What if an employee requests PPE beyond what is already being provided (e.g., a gown or a face shield)?

If an employee requests additional PPE like a gown or face shield because of a medical condition (e.g., they have an underlying condition, such as diabetes and therefor may be  particularly susceptible to COVID-19), the employee should evaluate and determine whether they can provide a reasonable accommodation. 

What if an employee comes to work with their own PPE (e.g., a gown or a face shield)?  Should we let them wear it?

 

Personal PPE may only be used after a hazard assessment has been conducted, determining that the PPE will not present a hazard to the employee or others.  Face shields, if authorized and worn, must be worn in conjunction with a face covering.

Annual Physical Requirements

Is OSHA willing to relax its requirements for employers to conduct annual physicals under medical surveillance requirements where doing so could increase likelihood of exposure to COVID-19?
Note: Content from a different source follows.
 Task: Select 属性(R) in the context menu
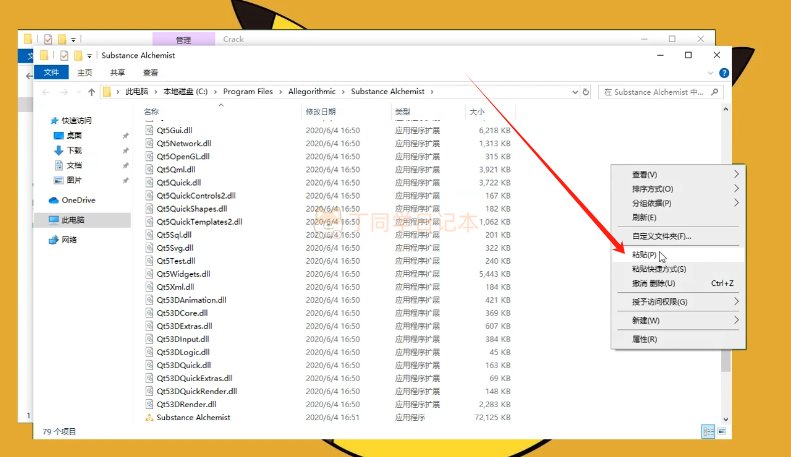644,339
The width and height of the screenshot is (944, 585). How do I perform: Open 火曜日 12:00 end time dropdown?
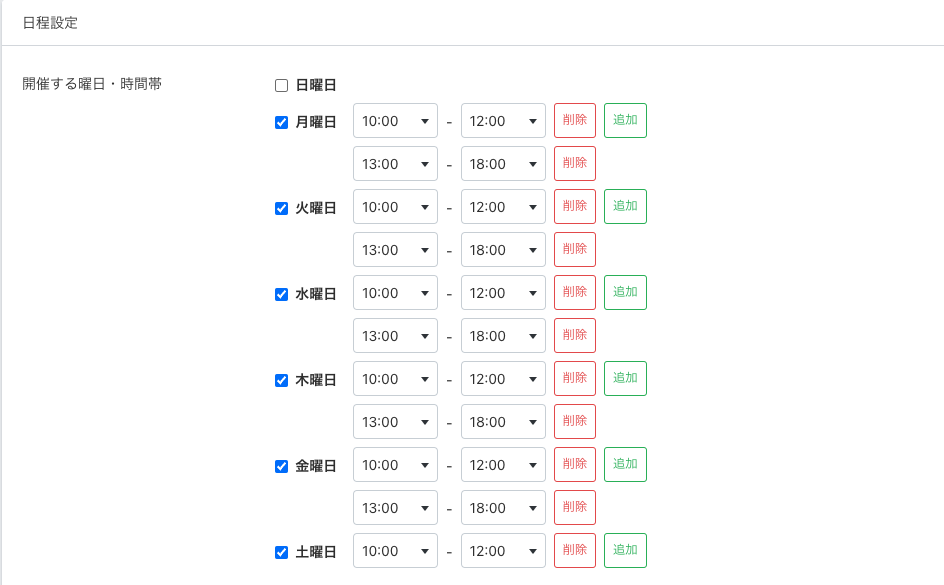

In April, OSHA issued an enforcement memorandum that recognized the difficulty with meeting these types of technical deadlines during the COVID-19 pandemic due to business closures, restrictions on travel, limitations on group sizes and stay-at-home orders, which impact the availability of employees, consultants, and contractors to provide necessary services, as well as access to medical testing facilities.  As a result, OSHA is exercising its enforcement discretion to relax enforcement of many regulatory obligations if complying with these obligations is not feasible or doing so would pose an unreasonable risk of virus transmission among the employer’s workforce.  Per this Enforcement Memo, OSHA will be mainly looking at whether the employer is taking good faith, reasonable steps to comply while also protecting their employees from exposure to COVID-19.

The main takeaways from the new enforcement policy are:

  • Where an employer is unable to comply with OSHA standards that require annual or recurring audits, reviews, training, assessments, inspections, physicals or testing because of the Coronavirus pandemic, AND the employer has made good faith attempts to comply, OSHA “shall take such efforts into strong consideration in determining whether to cite a violation.”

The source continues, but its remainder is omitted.